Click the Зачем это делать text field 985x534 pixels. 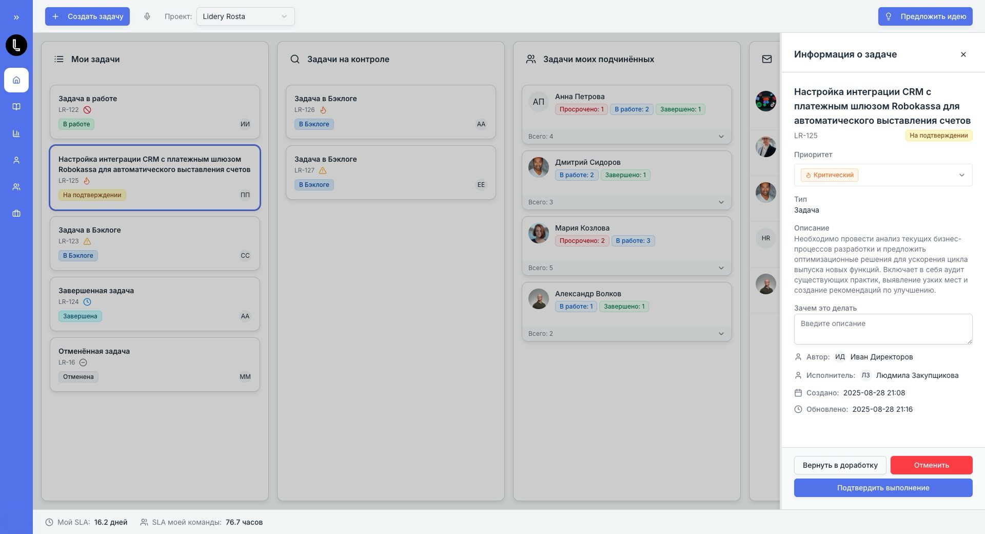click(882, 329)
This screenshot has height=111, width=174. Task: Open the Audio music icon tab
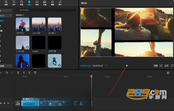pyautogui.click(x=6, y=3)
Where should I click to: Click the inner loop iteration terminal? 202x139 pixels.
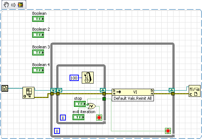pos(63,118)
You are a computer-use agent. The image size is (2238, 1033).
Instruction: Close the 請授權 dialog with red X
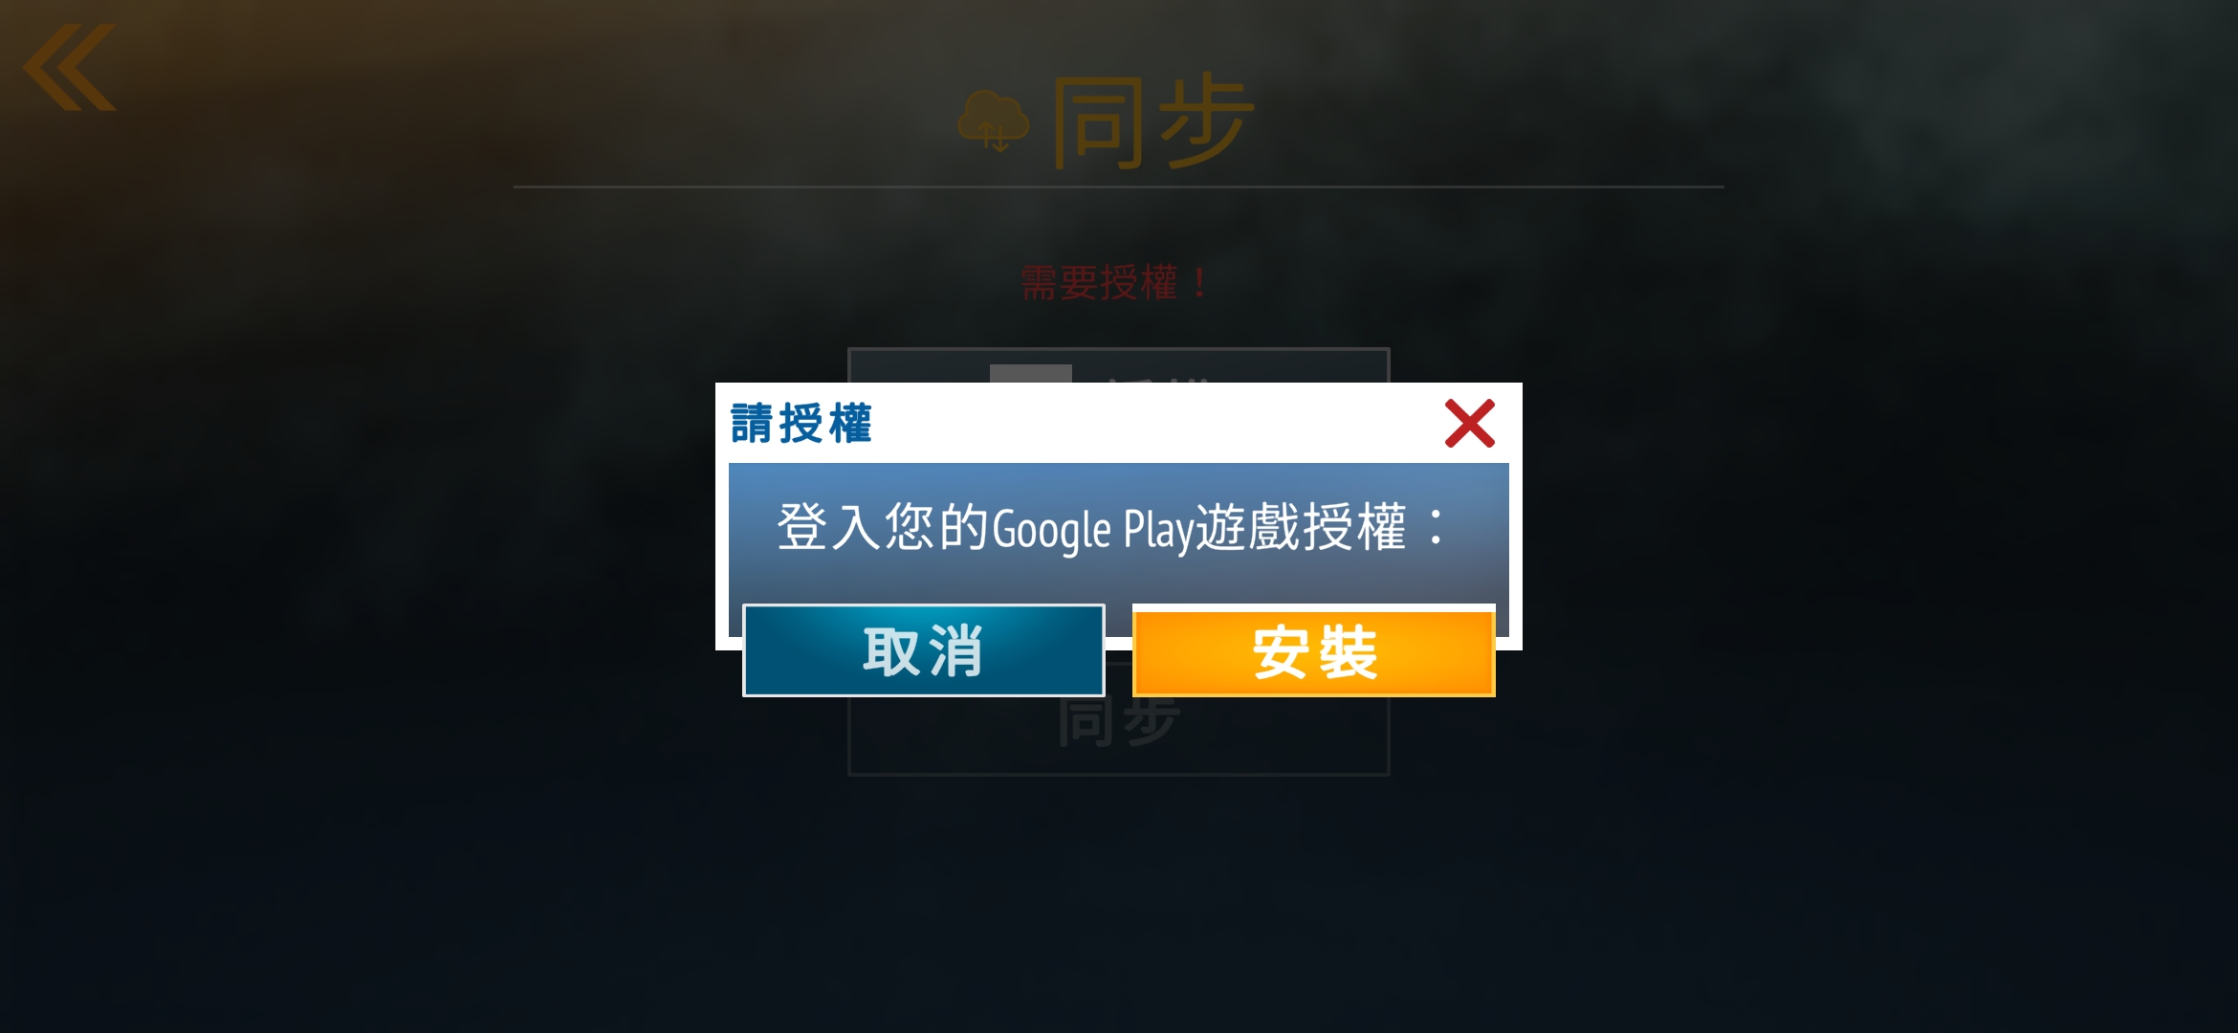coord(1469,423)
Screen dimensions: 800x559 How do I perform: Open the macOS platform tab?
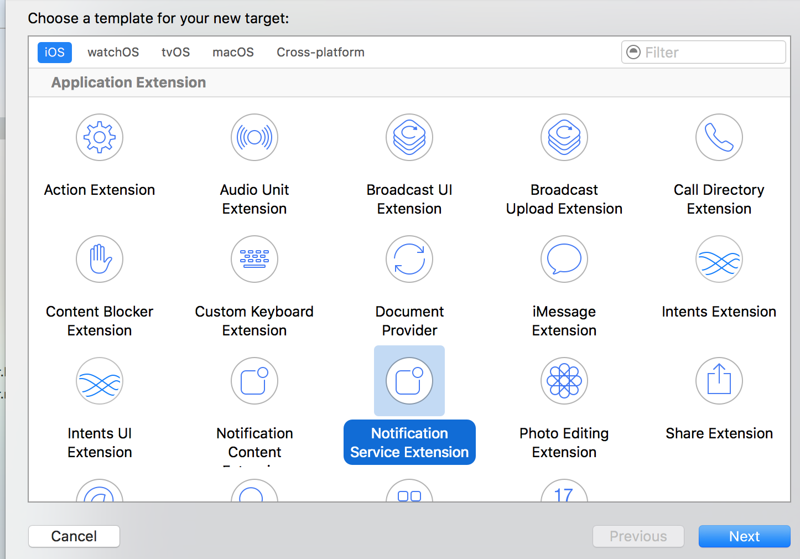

WHAT TO PRODUCE: Exactly the lines from the one containing "Where should I" through the last line of the material above, both included and free of pictures, should make up your answer, please.

ANSWER SECTION:
Where should I click to: Click the inner loop iteration terminal? 202x139 pixels.
pos(63,118)
You are a computer-use agent. The image size is (2238, 1033).
Instruction: Close the 請授權 dialog with red X
coord(1469,423)
Screen dimensions: 800x559 How do I perform: Open the macOS platform tab?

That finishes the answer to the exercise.